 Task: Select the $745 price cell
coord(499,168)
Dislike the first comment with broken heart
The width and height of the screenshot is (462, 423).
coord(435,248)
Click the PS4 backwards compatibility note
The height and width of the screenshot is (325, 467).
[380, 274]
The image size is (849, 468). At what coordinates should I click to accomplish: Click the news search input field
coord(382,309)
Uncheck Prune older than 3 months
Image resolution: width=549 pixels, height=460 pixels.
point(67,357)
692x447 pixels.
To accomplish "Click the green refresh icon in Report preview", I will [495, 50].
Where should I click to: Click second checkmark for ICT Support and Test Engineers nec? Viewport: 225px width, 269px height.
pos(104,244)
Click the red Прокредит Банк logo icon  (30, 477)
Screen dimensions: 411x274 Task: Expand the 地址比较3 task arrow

...

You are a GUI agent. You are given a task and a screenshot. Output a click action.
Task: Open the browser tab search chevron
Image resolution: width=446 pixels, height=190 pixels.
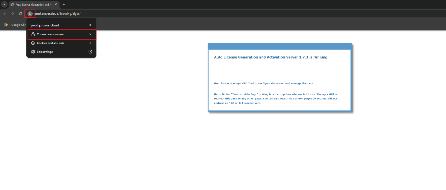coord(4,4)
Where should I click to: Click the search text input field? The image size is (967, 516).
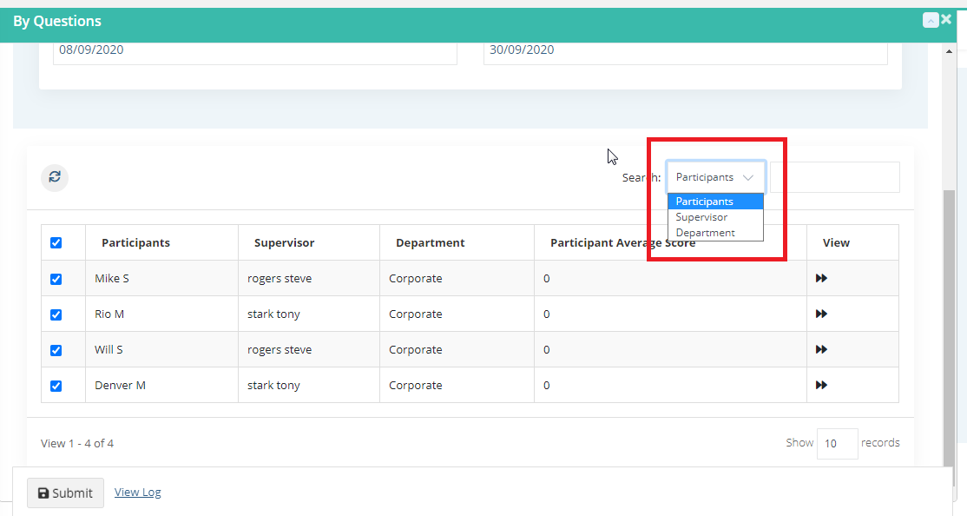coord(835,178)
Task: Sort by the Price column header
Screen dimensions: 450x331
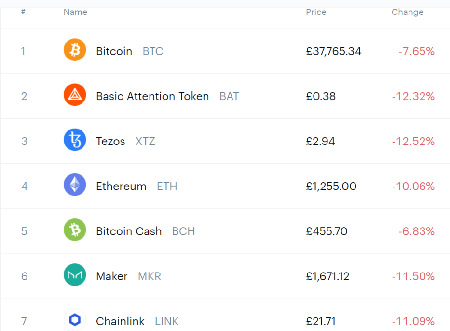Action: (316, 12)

> _Given problem_
Can you copy the material word for word, from the line with "Where should I click to: Click second" to the line with "Screen dimensions: 411x274"?

> _Exercise answer_
Where should I click to: Click second checkmark for ICT Support and Test Engineers nec? Viewport: 225px width, 269px height.
pos(104,244)
Click the red Прокредит Банк logo icon  (30, 477)
Screen dimensions: 411x274 Task: Expand the 地址比较3 task arrow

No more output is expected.